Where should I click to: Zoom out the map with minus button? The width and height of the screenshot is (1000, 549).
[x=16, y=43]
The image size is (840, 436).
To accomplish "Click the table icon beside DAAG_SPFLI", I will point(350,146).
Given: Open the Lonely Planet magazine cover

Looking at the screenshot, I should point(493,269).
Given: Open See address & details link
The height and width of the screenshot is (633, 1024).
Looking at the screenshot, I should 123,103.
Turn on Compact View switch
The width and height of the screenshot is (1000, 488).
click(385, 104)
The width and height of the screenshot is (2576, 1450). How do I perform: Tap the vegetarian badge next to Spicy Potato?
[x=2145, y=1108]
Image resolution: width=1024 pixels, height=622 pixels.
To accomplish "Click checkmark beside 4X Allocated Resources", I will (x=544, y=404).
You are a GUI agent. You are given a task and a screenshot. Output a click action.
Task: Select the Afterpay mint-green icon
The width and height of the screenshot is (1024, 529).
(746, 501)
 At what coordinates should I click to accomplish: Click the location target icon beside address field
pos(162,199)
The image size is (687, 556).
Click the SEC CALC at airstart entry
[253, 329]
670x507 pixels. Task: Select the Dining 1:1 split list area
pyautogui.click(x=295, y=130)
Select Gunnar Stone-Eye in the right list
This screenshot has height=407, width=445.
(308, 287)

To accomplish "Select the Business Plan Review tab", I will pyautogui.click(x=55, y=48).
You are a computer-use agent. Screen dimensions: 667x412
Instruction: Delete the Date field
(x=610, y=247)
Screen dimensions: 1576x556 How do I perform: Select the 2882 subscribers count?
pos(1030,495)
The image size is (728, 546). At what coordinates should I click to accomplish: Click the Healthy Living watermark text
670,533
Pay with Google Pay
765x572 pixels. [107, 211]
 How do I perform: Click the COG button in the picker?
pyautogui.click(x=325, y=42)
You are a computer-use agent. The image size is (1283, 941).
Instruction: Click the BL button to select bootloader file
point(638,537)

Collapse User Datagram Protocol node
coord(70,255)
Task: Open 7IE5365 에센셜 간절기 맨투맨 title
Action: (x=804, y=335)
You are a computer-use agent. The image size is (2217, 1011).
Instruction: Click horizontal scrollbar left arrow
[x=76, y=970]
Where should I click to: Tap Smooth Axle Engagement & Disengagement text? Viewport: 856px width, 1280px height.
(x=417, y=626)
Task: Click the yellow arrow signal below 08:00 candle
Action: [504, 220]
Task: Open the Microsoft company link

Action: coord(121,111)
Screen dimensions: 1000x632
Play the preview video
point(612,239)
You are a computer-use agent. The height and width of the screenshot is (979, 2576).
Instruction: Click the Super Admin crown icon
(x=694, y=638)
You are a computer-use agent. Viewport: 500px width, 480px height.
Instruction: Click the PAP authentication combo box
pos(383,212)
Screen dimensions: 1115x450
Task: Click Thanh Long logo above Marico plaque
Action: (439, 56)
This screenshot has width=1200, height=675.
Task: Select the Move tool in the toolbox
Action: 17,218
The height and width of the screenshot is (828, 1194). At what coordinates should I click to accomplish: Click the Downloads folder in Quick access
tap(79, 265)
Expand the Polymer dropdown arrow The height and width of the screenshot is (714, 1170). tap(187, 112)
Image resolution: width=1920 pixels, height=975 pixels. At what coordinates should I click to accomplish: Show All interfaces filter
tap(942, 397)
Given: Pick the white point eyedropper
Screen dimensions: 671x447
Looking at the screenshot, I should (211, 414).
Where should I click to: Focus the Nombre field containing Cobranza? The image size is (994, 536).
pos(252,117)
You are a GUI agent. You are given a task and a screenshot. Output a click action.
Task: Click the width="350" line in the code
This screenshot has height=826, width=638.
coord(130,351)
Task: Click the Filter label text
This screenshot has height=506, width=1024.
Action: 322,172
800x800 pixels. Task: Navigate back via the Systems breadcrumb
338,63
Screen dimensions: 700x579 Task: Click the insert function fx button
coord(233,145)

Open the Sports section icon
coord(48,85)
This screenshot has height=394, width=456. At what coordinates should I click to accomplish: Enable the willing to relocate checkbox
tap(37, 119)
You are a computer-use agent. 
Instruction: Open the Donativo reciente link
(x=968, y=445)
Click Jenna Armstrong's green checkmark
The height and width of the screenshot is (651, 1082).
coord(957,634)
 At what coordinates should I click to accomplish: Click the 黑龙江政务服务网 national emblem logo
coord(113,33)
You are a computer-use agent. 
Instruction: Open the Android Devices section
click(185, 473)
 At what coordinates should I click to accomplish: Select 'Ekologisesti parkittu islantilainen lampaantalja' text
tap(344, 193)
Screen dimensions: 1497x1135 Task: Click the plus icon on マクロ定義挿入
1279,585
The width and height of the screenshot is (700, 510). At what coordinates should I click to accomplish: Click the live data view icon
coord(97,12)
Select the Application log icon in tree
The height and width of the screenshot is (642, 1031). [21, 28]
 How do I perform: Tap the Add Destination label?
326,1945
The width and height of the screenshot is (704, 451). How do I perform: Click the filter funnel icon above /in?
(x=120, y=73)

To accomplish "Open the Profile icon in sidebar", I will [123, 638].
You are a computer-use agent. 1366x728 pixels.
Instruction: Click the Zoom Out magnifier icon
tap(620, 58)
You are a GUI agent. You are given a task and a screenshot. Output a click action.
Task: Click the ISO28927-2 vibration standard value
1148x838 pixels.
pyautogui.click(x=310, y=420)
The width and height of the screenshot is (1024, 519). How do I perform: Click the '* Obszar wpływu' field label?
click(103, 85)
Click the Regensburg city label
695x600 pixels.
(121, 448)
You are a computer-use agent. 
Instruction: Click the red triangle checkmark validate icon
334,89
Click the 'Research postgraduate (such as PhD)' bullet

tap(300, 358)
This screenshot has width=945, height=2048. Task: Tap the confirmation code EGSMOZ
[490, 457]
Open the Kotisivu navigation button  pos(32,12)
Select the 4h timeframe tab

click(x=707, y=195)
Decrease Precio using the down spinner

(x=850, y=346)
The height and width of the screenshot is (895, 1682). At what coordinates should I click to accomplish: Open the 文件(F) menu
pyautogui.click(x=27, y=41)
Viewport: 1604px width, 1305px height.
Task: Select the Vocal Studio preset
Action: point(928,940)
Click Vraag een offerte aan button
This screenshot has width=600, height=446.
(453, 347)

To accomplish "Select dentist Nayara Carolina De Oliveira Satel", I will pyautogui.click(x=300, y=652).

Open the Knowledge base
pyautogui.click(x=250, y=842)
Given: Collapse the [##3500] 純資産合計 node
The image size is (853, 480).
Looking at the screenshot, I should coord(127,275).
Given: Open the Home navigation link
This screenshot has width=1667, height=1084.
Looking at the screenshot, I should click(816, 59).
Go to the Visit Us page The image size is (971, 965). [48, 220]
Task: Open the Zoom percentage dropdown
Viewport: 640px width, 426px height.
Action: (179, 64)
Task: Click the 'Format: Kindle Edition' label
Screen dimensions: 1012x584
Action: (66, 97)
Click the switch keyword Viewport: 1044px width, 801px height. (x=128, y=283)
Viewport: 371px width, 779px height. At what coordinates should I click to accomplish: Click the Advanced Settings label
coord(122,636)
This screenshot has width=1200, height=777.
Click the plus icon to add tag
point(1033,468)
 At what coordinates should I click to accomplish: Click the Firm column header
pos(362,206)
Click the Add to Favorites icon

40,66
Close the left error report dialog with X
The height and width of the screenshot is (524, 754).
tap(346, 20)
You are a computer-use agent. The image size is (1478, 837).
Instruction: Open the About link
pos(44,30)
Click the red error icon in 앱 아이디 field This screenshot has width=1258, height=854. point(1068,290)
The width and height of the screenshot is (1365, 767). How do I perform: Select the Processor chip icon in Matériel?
....
# Task item:
Would you please copy, word for word, everything above from the line containing "Where should I click to: Tap" down to the line containing "Screen dimensions: 1000x632", those two lines included?

# Response to this exercise:
Where should I click to: Tap Smooth Axle Engagement & Disengagement text? Viewport: 856px width, 1280px height.
(x=417, y=626)
Task: Click the yellow arrow signal below 08:00 candle
Action: [504, 220]
Task: Open the Microsoft company link

Action: coord(121,111)
Screen dimensions: 1000x632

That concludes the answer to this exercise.